EXERCISE BRIEF: Please set down exactly the lines from the one containing "Image resolution: width=768" through the last line of the records below, both included, with no pictures.

SUPPLIED DATA:
□ □ □ □ □
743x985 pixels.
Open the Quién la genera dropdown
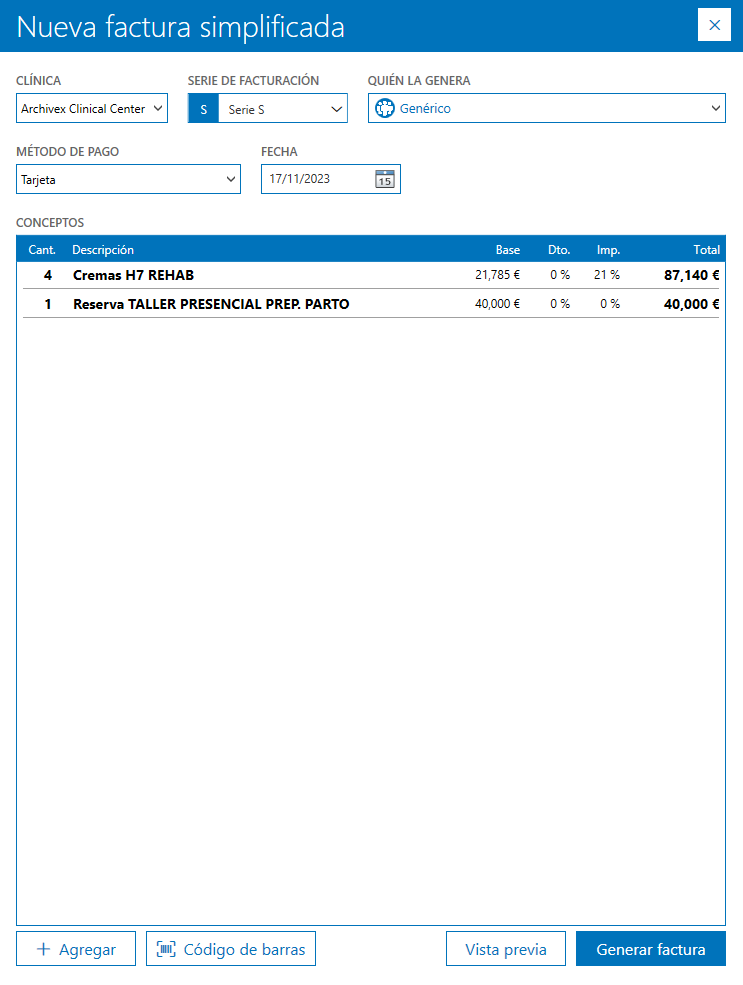point(715,108)
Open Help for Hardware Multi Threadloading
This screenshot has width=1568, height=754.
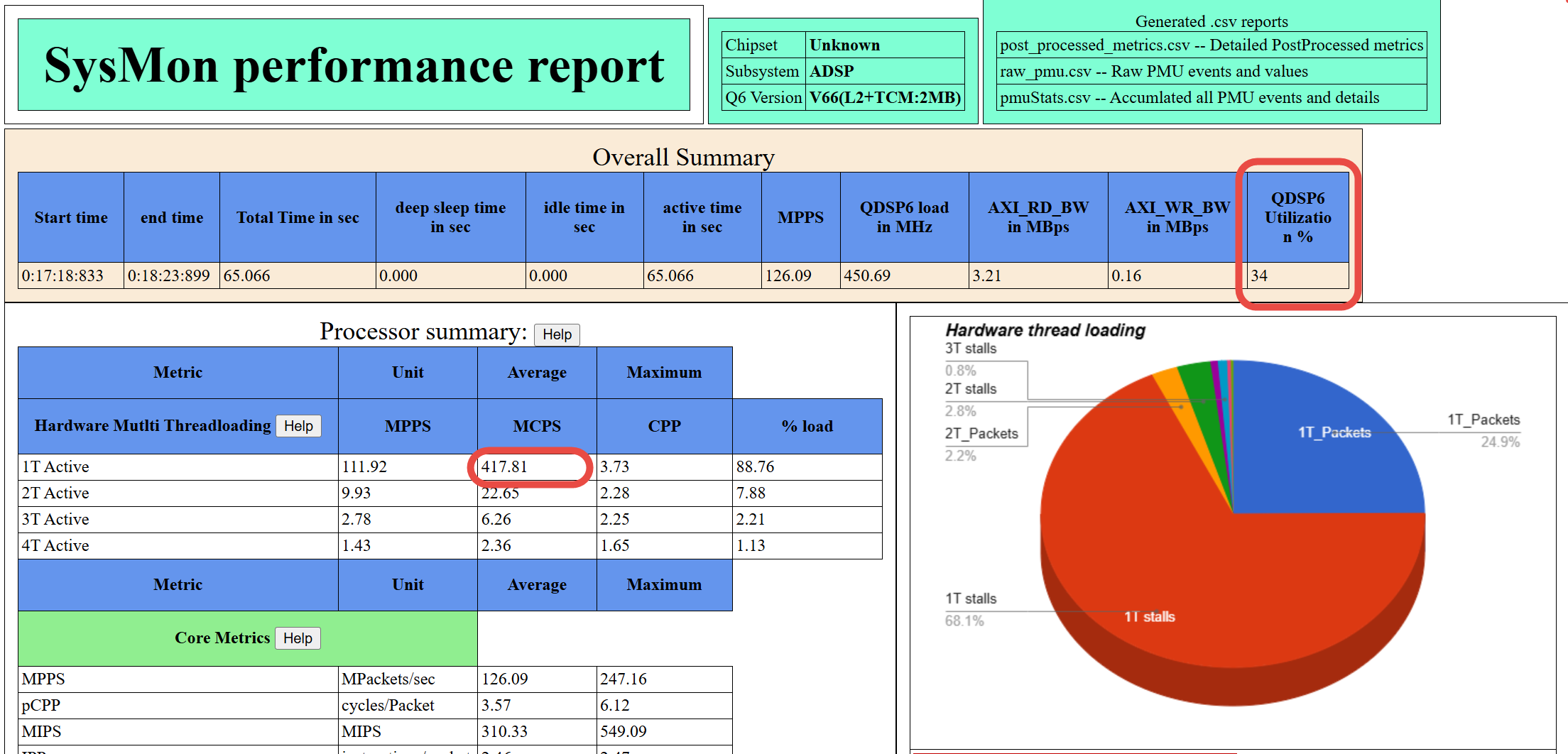(x=298, y=426)
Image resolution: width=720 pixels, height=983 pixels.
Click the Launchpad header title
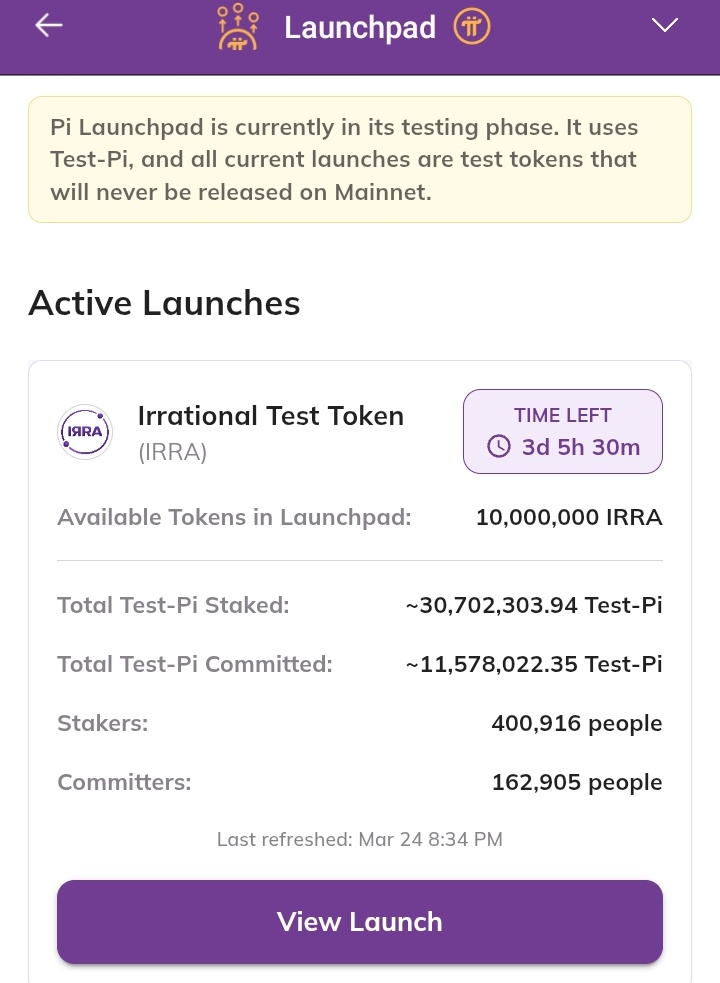coord(360,27)
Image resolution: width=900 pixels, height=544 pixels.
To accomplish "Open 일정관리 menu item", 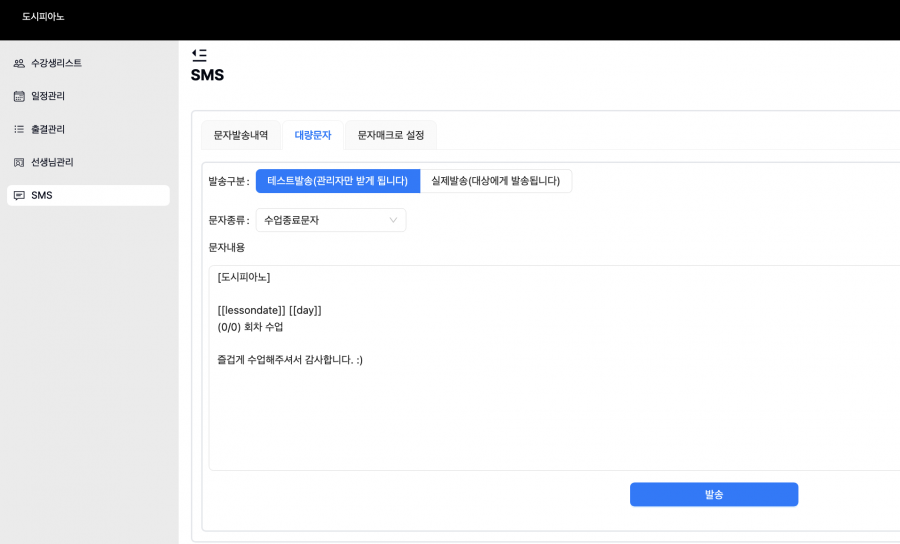I will pos(88,96).
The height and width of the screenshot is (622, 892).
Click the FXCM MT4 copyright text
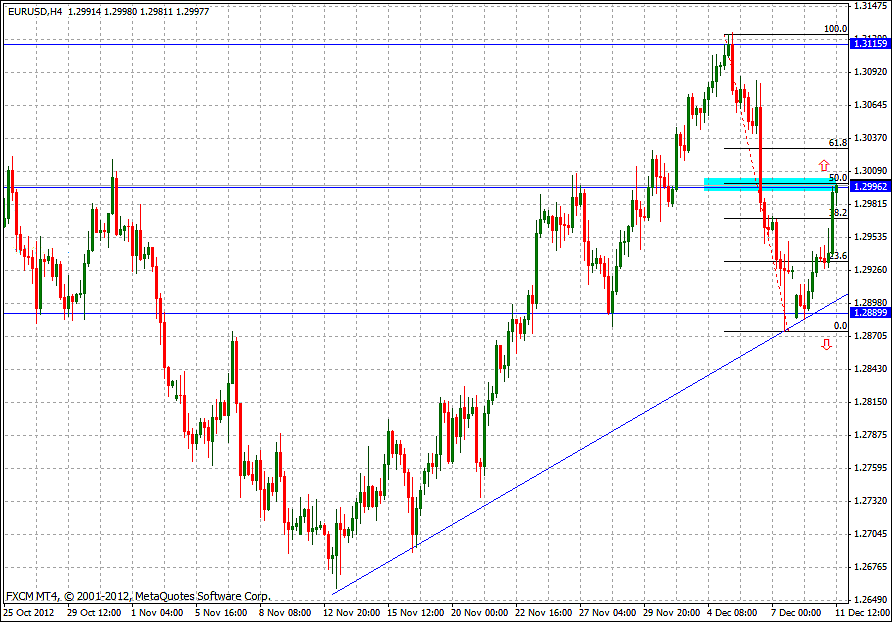pos(138,594)
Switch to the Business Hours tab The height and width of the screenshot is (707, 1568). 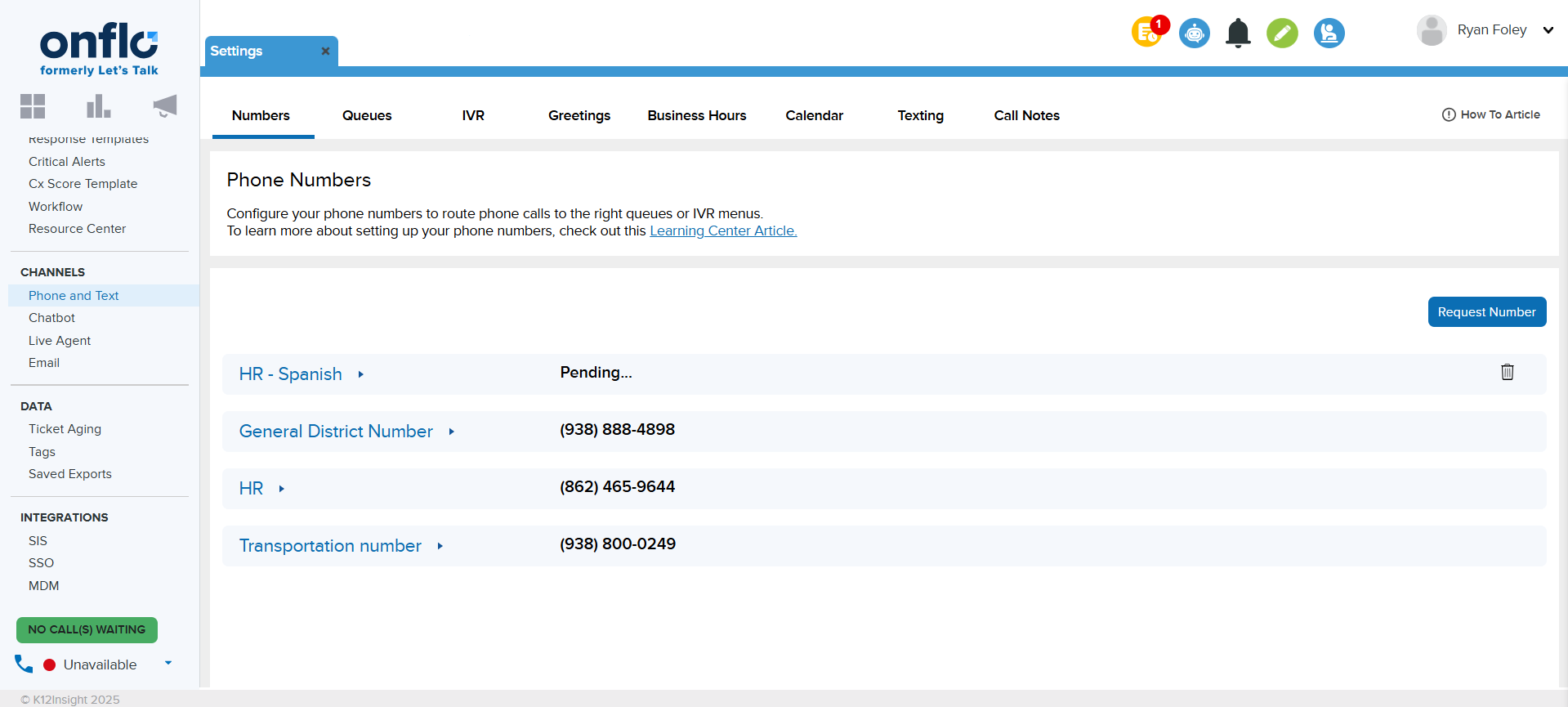pyautogui.click(x=696, y=115)
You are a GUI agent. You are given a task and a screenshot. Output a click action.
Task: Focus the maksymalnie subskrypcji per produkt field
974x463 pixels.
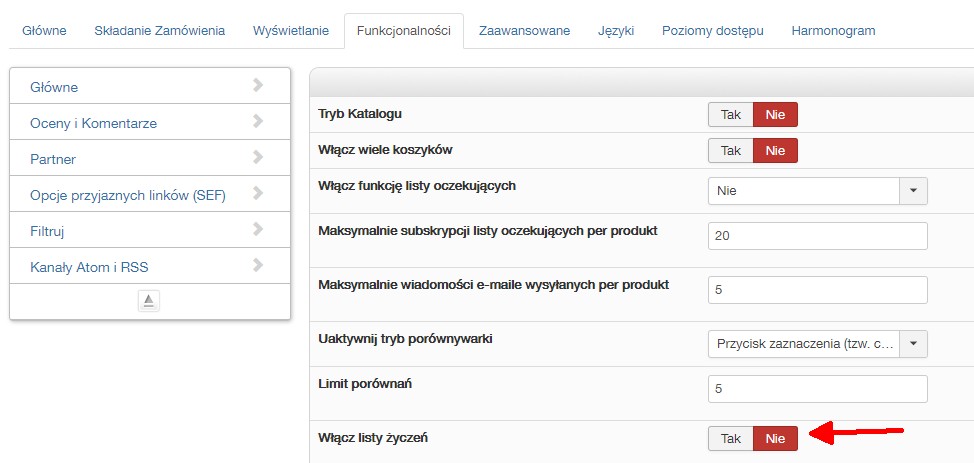coord(817,235)
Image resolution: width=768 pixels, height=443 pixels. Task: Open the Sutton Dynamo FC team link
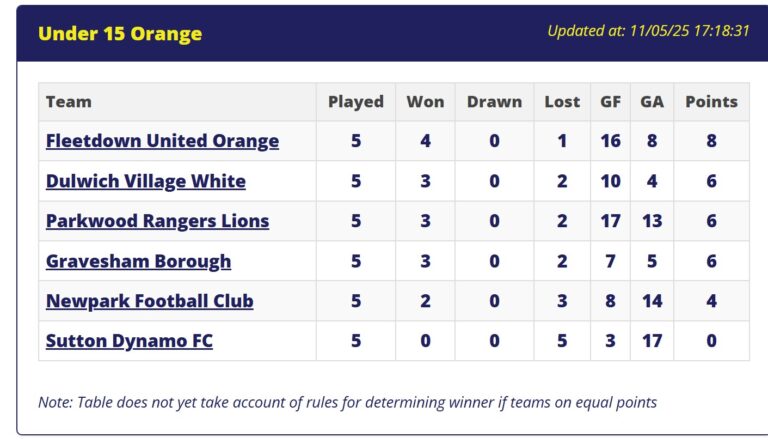click(129, 341)
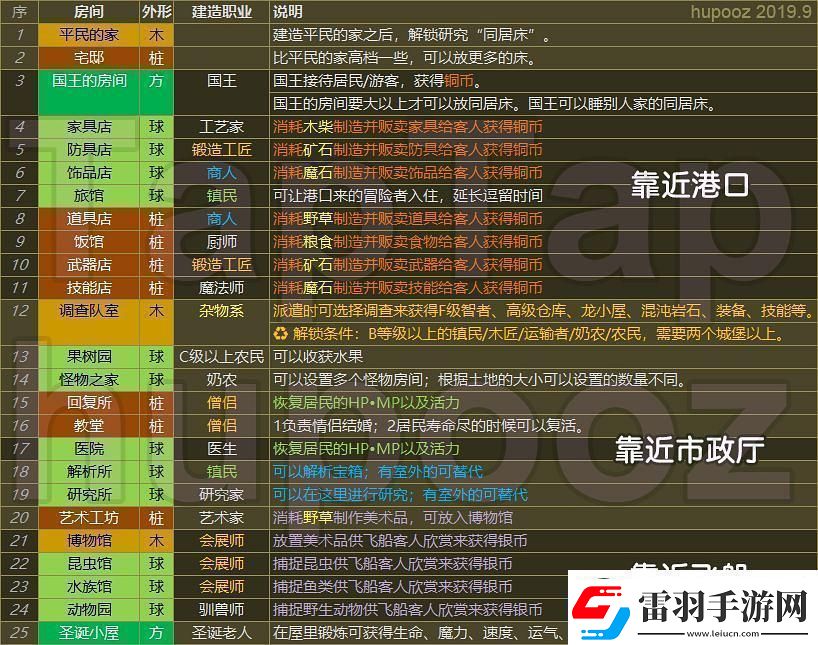Click the 建造职业 column header
Image resolution: width=818 pixels, height=645 pixels.
pos(221,12)
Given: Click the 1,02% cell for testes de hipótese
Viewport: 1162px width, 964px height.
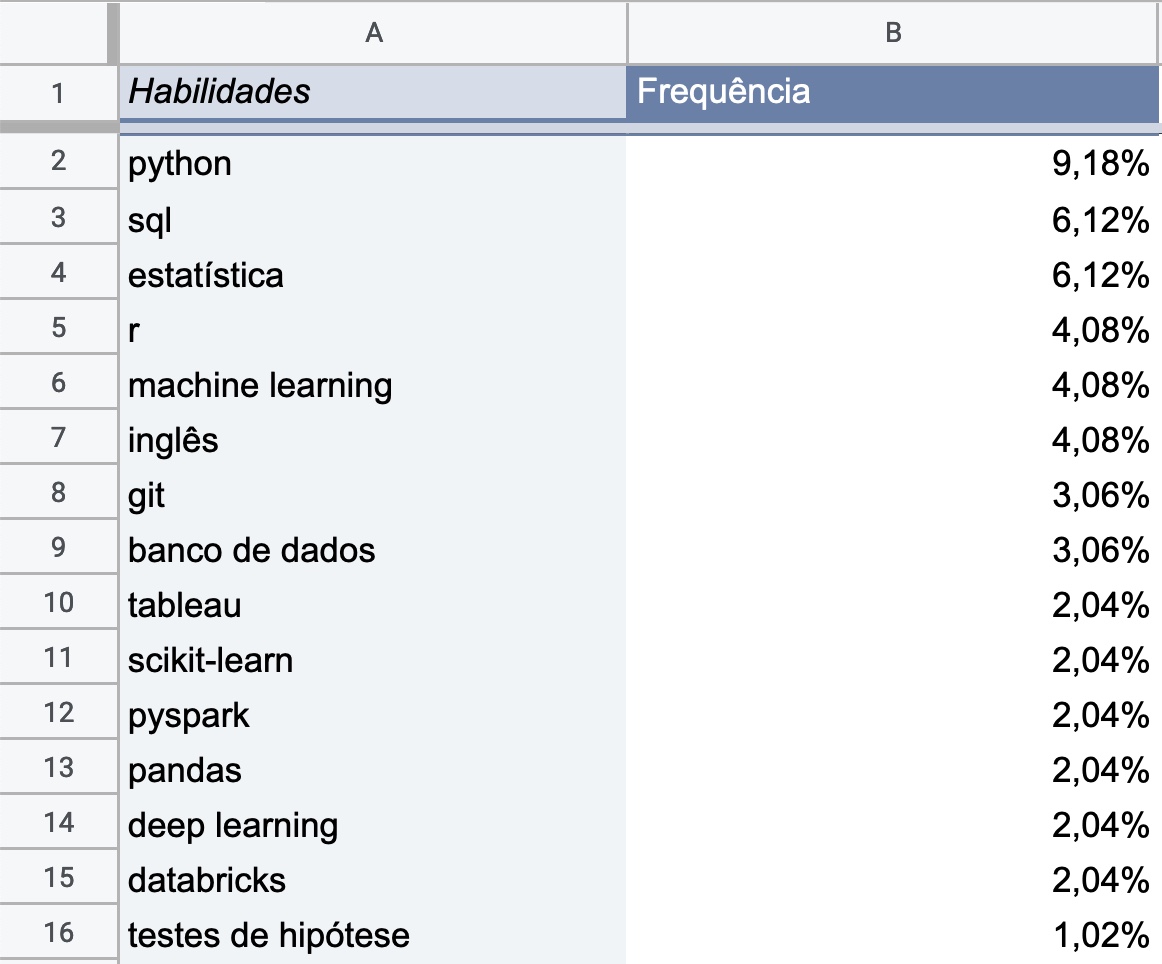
□ □ □ □ □
WRITTEN REPLY:
Image resolution: width=768 pixels, height=443 pixels. Task: Open the Sutton Dynamo FC team link
click(129, 341)
Click the 建造职业 column header
Image resolution: width=818 pixels, height=645 pixels.
pos(221,12)
Given: Click the 1,02% cell for testes de hipótese
Viewport: 1162px width, 964px height.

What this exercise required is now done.